Tam lived with the men—he had the rank of sergeant, but he was as much Tam to the private mechanic as he was to the officers. His pay was good and sufficient. He had shocked that section of the Corps Comforts Committee which devoted its energies to the collection and dispatch of literature, by requesting that a special effort be made to keep him supplied "wi' th' latest bluids." A member of the Committee with a sneaking regard for this type of literature took it upon himself to ransack London for penny dreadfuls, and Tam received a generous stock with regularity.

"A'm no' so fond o' th' new style," he said; "the detective stoory is verra guid in its way for hame consumption, but A' prefair the mair preemative discreeptions, of how that grand mon, Deadwood Dick, foiled the machinations of Black Peter, the Scoorge of Hell Cañon. A've no soort o' use for the new kind o' stoory—the love-stoories aboot mooney. Ye ken the soort: Harild is feelin' fine an' anxious aboot Lady Gwendoline's bairthmark: is she the rechtfu' heir? Oh, Heaven help me to solve the meestry! (To be continued in oor next.) A'm all for bluid an' fine laddies wi' a six-shooter in every hand an' a bowie-knife in their teeth—it's no' so intellectual, but, mon, it's mair human!"


Tam was out one fine spring afternoon in a one-seater Morane. He was on guard watching over the welfare of two "spotters" who were correcting the fire of a "grandmother" battery. There was a fair breeze blowing from the east, and it was bitterly cold, but Tam in his leather jacket, muffled to the eyes, and with his hands in fur-lined gloves and with the warmth from his engine, was comfortable without being cozy.


Far away on the eastern horizon he saw a great cloud. It was a detached and imperial cumulus, a great frothy pyramid that sailed in majestic splendor. Tam judged it to be a mile across at its base and calculated its height, from its broad base to its feathery spirelike apex, at another mile.

"There's an awfu' lot of room in ye," he thought.

It was moving slowly toward him and would pass him at such a level that did he explore it, he would enter half-way between its air foundation and its peak.

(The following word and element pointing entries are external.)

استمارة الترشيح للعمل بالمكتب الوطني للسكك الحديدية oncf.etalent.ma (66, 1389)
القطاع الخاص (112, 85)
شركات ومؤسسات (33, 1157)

He signaled with his wireless, "Am going to explore cloud," and sent his Morane climbing.

He reached the misty outskirts of the mass and began its encirclement, drawing a little nearer to its center with every circuit. Now he was in a white fog which afforded him only an occasional glimpse of the earth. The fog grew thicker and darker and he returned again to the outer edge because there would be no danger in the center. Gently he declined his elevator and sank to a lower level. Then suddenly, beneath him, a short shape loomed through the mist and vanished in a flash. Tam had a tray of bombs under the fuselage—something in destructive quality between a Mills grenade and a three-inch shell.